For those having problems with copy-paste, you can download a .zip containing the script here:

Timewave v1.2

Timewave is a 2-d space shooter written in C++ using some of the freely available SDL libraries. It runs on Windows, Linux, and Mac OSX (10.4 or later). The object of this game is to fight through the mass of enemies in each level, defeat the level boss, and finally destroy the (well-armed) enemy space station far from Earth.

It has an interesting “twist” in which you can alter the flow of time. Build up your time meter by playing the game in fast-forward. Playing in slow motion affords you some extra maneuvering room but depletes the meter. If you achieve a high score, you can choose a color flag to represent your ship and have yourself recorded on the high score table.

This game is ‘freeware’ – you can download it and copy it around to anyone you like, you can even alter the graphics to better suit your tastes if you wish, but don’t pull my name off it and try to pass it off as your own work. You can’t get the source code though because it’s a total wreck. I may go and try cleaning it up later for a release, but until then, the binaries in the download should work just fine.

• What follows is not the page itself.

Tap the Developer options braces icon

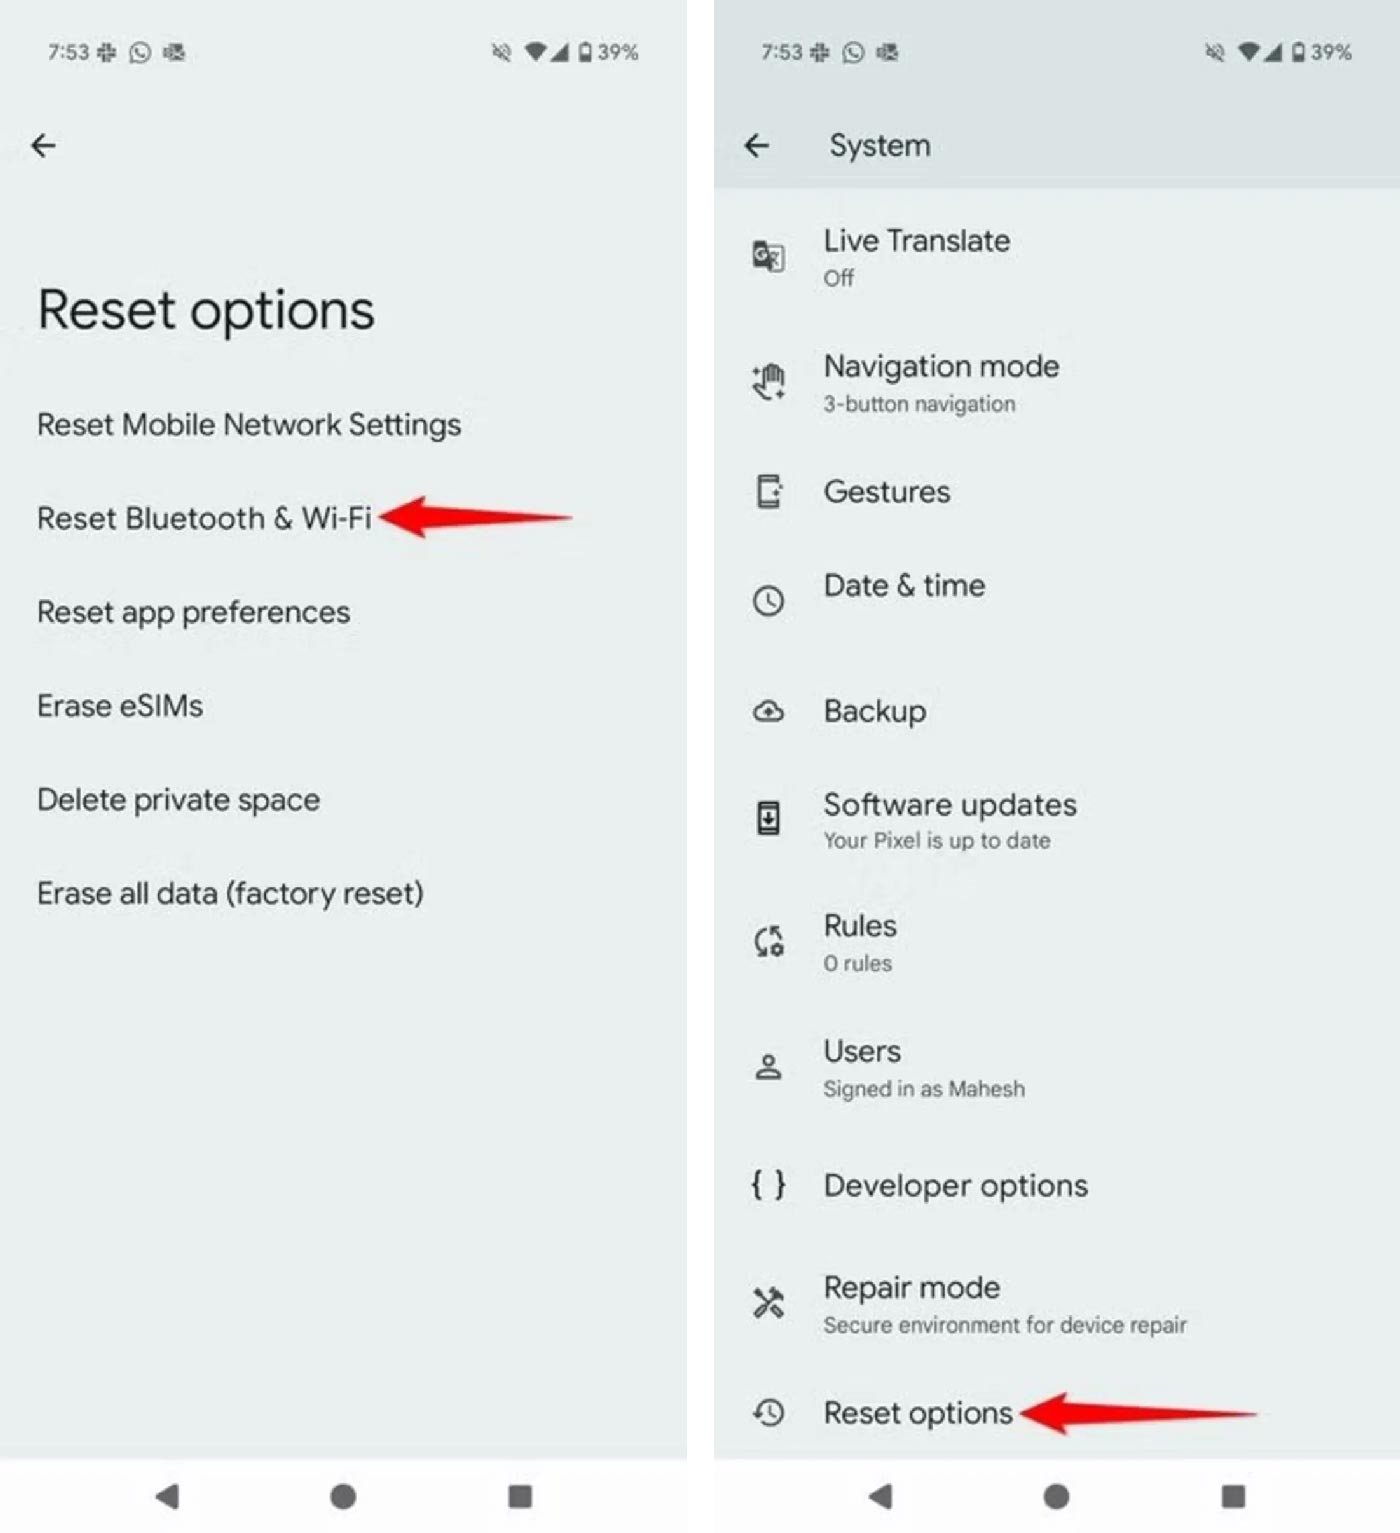[768, 1185]
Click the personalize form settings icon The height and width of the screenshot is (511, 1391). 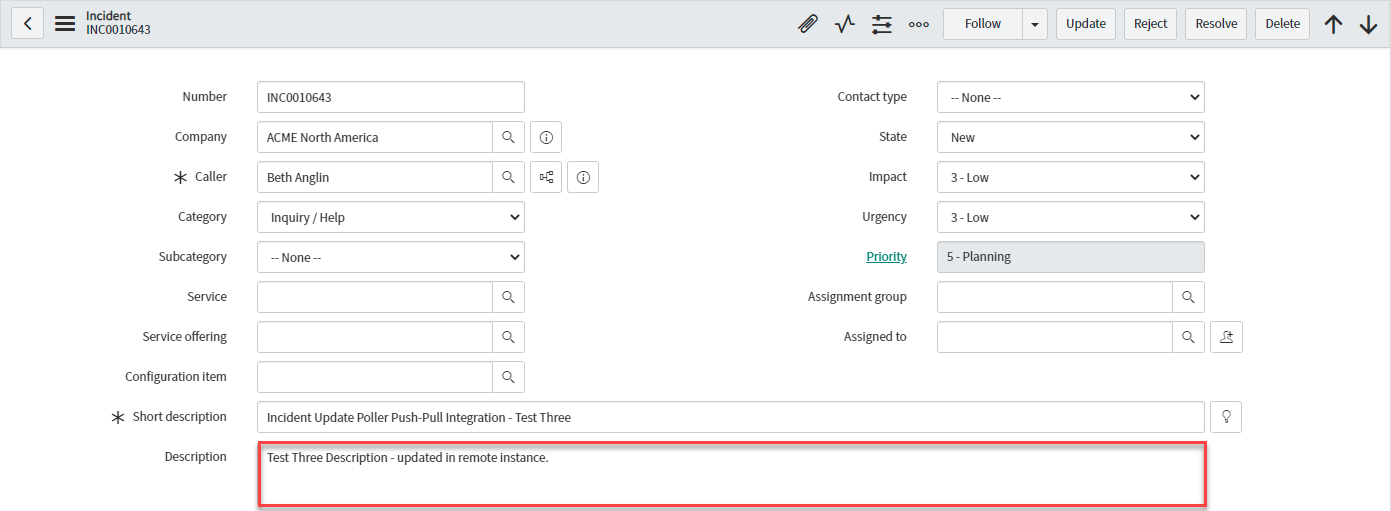tap(881, 24)
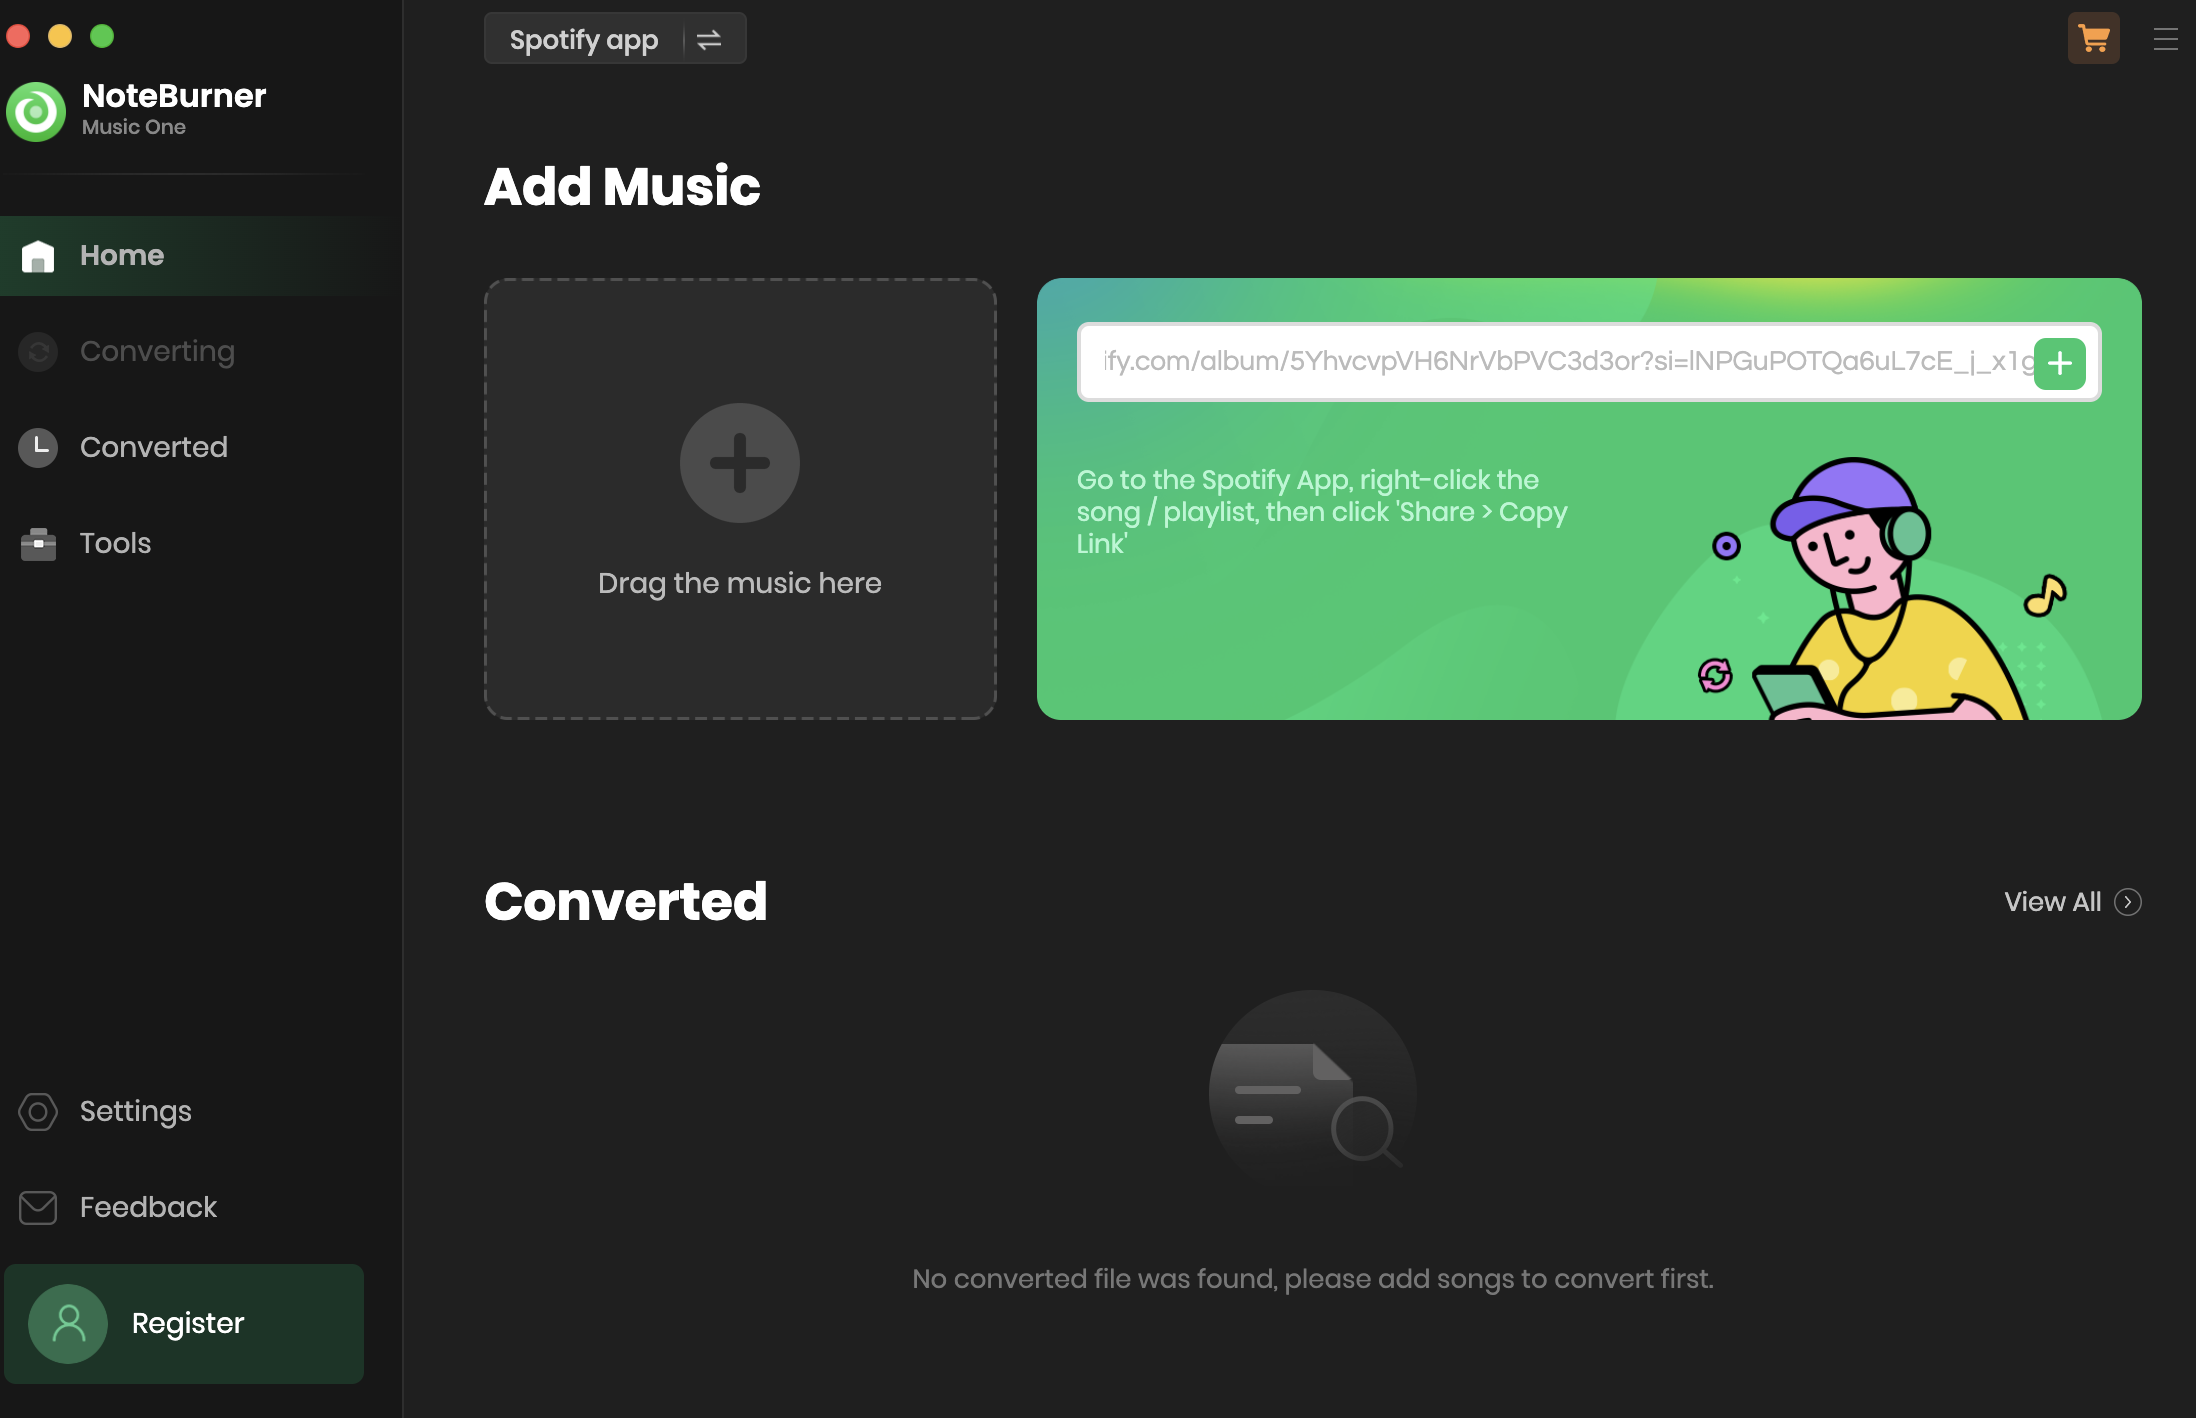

Last updated Aug. 7, 2007 – click for full-size

Recent Changelog

  • Reduction in resource file sizes: some items converted to 256-color, optipng and audio editing shaved further bytes.
  • Renamed hiscore.dat to config.ini, and added more options.
  • New command line options: -f (switch to Fullscreen mode), -c (Create Config: just write config.ini and exit), -w (switch to Windowed mode)
  • Added a “Change Keys” button which allows users to alter the inputs.
  • Added “Arcade Mode” switch to the config.ini file. This causes the game to simulate an arcade machine on Free Play: the title screen rotates with the high score table.
  • The arrow keys now drive the cursor on the high score color picker table.
  • Mac OSX port (PPC / Intel Universal Binary, 10.4 or greater).